Shahin Najafi was born in 1980 in Bandar-e Anzali, Iran. When he was six years old, his father died, and later his brother became a drug addict and also died. He began writing poetry as a teenager and began learning the guitar in the classical and flamenco styles at the age of 18. He then became an underground artist in Iran, performing in both rock and Spanish music styles, working with various bands.

He studied sociology at the University of Gilan and openly expressed his opinions about the university, leading to him getting expelled.

Music career

Immigration to Germany
Najafi was head of an underground music band in Iran before his immigration to Germany, but he was banned for his offenses towards the Islamic faith in Iran by the Iranian government after his second music show. He was also the head of the Inan music band in Germany. Then he joined the Tapesh 2012 music band. Tapesh 2012 were welcomed by Persian broadcasters and the international media by political and social songs and poems of Najafi.

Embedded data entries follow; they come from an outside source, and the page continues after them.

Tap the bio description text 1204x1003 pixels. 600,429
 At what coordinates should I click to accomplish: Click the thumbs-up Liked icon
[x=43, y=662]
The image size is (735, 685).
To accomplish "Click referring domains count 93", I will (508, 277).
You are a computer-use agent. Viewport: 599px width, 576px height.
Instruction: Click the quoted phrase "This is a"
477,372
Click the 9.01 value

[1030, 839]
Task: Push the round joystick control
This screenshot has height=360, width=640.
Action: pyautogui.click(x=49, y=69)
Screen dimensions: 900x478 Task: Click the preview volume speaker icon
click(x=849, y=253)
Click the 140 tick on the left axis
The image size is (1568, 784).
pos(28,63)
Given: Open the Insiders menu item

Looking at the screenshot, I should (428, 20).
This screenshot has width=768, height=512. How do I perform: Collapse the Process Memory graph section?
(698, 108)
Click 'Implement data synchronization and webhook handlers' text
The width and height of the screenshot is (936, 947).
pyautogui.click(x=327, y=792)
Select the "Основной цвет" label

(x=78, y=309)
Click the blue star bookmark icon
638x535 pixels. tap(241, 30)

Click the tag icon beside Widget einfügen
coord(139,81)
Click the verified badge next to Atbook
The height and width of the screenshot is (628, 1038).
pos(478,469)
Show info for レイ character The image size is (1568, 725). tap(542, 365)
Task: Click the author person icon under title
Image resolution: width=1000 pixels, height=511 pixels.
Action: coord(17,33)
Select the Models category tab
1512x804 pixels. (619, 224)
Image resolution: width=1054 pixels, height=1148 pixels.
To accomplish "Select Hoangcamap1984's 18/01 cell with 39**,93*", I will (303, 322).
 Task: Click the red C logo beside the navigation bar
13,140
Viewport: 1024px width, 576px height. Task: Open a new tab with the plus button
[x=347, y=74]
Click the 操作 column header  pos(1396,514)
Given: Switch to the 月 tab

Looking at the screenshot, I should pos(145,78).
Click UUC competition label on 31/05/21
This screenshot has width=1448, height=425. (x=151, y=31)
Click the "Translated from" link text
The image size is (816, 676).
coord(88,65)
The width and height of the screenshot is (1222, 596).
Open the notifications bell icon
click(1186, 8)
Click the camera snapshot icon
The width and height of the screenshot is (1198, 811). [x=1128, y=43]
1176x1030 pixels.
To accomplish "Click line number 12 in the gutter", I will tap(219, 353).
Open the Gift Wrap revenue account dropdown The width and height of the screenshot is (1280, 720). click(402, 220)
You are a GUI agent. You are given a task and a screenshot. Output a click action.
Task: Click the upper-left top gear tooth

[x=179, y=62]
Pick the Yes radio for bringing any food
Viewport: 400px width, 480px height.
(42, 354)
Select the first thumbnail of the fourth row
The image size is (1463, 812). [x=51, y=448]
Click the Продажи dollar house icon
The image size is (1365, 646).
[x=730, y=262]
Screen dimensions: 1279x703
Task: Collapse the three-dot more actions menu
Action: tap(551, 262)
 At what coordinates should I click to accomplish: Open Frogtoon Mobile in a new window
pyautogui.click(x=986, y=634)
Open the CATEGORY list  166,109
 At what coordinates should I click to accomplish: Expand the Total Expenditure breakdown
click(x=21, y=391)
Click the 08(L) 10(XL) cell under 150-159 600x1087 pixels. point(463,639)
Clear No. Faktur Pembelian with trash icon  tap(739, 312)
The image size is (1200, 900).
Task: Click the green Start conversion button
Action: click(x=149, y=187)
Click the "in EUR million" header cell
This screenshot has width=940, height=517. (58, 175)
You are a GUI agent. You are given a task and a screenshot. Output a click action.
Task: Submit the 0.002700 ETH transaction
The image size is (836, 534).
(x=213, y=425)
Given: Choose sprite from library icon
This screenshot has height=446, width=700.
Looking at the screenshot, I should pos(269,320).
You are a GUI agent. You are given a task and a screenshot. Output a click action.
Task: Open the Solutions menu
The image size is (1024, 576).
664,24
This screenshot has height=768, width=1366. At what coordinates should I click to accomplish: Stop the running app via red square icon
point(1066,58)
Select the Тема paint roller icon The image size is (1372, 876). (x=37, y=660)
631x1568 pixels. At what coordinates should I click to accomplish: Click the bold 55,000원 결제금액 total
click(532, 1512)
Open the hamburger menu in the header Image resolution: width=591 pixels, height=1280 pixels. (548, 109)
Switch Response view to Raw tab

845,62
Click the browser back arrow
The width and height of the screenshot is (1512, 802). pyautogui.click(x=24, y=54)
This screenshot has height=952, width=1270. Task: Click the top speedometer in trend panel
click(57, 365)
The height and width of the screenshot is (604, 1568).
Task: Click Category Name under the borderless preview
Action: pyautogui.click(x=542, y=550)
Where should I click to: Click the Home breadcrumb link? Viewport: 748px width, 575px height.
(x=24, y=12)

An article published in No. 19194 of the conservative newspaper Kayhan on 29 September 2008 criticized Tapesh 2012's activities. Kayhan published the article titled Establishing democracy with drum & circle. A part of it goes as follows:

Release of first studio album
On 1 May 2008, Najafi released his first studio album, Ma mard nistim (We Are Not Men), with partnership and composition of the Tapesh 2012 music band. This album was his official and professional beginning in Persian hip hop music. The album attracted the audience and listener more than any album before it was released in Persian hip hop style.

Separation from Tapesh 2012
Najafi ended cooperation with Tapesh 2012 from the beginning of 2009. A variety of reasons have been proposed related to his separation from this group. The main reason is releasing the "Around us" single song in Voice of America TV without permission. The supervisor of Tapesh 2012 later apologised to Najafi and stated: the song has been inadvertently released in Voice of America TV. Najafi accepted the apology.

Reaction to the 2009 Iranian presidential election
After the Iranian election protests, Najafi released a single named Neda in July 2009 dedicated to Neda Agha-Soltan, an activist killed during the protests. He released his second studio album titled Tavahhom (Illusion) on 19 September 2009 by the German-Iranian publishing house "Pamas-Verlag". In this album, several songs are about the intense protests against the Iranian government and the political oppression that occurred after the presidential election.
Can be cited to "Vaghti khoda khabe (When God is asleep)" through these songs. The song's lyrics protest the 2009 Iran poll protests trial, militia violence, the use of torture on prisoners and the Supreme Leader of Iran.

Formation of Antikarisma
He formed a new rock band as Antikarisma band in January 2010. The new band, Antikarisma, consists of Najafi, Babak Khazaei, Armin Mostaed, and Pejman Afshari, who live in Germany.

Fatwas and death threats
Following the release of the song "Ay Naghi!" ("Hey, Naghi!"), Grand Ayatollah Lotfollah Safi Golpaygani, a then 93-year-old Shi’ite cleric based in Qom, issued a fatwa death sentence against Najafi for apostasy. Grand Ayatollah Naser Makarem-Shirazi, a "source of emulation" for many Shia Muslims, also issued a fatwa declaring Najafi guilty of apostasy. As of 15 May 2012, more than 800 people in Iran had joined a Facebook campaign calling for Najafi to be executed, saying they were ready to assassinate him if necessary. An Iranian web site, Shia-Online.ir, offered a US$100,000 bounty to anyone who killed Najafi.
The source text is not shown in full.